Well if/when you get to this

    Dependency are not declared with native package names, but with 
functionality names (a bit like the generic names used by update-alternatives). 

poke me.

Here's some historical context re "functionality names" and "translation"
from RPM <-> LSB:

LSB insists
        No dependencies except "Requires: LSB" are permitted.
and RPM (and most package managers) rely on dependency assertions
to assemble collections of packages to be installed reliably.

So in order to have it both ways, @rpm5.org has carefully
moved most of the automated dependency generation from static to install-time
methods.
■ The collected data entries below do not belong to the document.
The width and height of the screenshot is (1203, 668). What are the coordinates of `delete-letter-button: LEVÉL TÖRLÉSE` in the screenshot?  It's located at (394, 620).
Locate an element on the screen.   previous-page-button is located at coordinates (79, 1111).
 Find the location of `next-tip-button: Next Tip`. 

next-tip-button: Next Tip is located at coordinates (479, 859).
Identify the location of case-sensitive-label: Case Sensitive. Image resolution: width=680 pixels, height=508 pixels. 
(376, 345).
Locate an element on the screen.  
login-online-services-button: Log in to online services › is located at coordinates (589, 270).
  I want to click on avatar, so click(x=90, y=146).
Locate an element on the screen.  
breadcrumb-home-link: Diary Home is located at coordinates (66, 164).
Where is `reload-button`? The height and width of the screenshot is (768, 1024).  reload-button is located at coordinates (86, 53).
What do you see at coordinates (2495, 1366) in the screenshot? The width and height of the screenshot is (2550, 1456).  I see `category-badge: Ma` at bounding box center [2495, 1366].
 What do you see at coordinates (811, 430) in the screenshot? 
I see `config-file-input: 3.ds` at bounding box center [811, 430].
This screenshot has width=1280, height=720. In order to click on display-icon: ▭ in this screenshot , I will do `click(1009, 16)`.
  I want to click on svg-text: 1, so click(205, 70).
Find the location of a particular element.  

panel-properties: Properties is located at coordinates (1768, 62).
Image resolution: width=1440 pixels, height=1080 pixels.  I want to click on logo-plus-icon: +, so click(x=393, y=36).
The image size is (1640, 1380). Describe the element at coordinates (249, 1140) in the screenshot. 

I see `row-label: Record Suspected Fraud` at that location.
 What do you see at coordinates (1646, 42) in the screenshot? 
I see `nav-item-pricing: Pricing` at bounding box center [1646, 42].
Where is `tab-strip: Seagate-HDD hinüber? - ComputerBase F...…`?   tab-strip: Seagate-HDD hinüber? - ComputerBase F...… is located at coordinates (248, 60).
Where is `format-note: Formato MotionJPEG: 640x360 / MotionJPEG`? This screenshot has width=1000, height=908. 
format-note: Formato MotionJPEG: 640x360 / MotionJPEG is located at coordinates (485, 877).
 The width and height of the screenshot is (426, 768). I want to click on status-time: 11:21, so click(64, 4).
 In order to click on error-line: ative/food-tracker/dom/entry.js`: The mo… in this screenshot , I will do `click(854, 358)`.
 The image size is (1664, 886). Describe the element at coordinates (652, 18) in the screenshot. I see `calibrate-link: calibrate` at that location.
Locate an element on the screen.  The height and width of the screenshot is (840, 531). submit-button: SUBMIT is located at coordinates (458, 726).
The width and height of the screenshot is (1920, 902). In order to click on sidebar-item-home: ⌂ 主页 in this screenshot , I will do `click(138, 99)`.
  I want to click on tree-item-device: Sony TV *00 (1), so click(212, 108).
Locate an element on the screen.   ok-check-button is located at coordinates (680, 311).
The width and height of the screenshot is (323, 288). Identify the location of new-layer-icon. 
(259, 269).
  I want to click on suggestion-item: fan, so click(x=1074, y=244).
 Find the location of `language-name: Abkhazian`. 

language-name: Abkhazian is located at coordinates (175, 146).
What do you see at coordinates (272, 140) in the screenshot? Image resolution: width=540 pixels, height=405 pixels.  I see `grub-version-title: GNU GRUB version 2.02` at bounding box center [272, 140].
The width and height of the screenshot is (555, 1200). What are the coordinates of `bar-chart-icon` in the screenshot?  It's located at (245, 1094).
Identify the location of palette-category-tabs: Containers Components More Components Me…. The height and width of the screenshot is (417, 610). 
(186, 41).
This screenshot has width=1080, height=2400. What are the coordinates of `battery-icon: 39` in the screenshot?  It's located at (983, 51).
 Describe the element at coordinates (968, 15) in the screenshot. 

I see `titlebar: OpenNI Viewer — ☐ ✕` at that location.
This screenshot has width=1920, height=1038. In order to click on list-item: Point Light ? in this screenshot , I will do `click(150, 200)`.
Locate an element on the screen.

I.e. the dependencies can be generated automatically from content
while installing, not from explicit static markup contained
in packages while building.

The connection with your proposal is that a naming/namespace taxonomy
based on "functionality" (e.g soname(LIBRARY) for ELF linkage as
one easy to describe "functionality") is very much needed.

Note that (imho) "functionality" needs to be objectively tied to
some testable closure mechanism, not left to some mysterious and magical
or implicit DWIM for package dependency assertions as in update-alternatives.

Nothing wrong with update-alternatives "functional" names per se, just that
the closure mechanism needs to be well defined too, such as whether DT_NEEDED
is matched with a DT_SONAME for ELF linkage.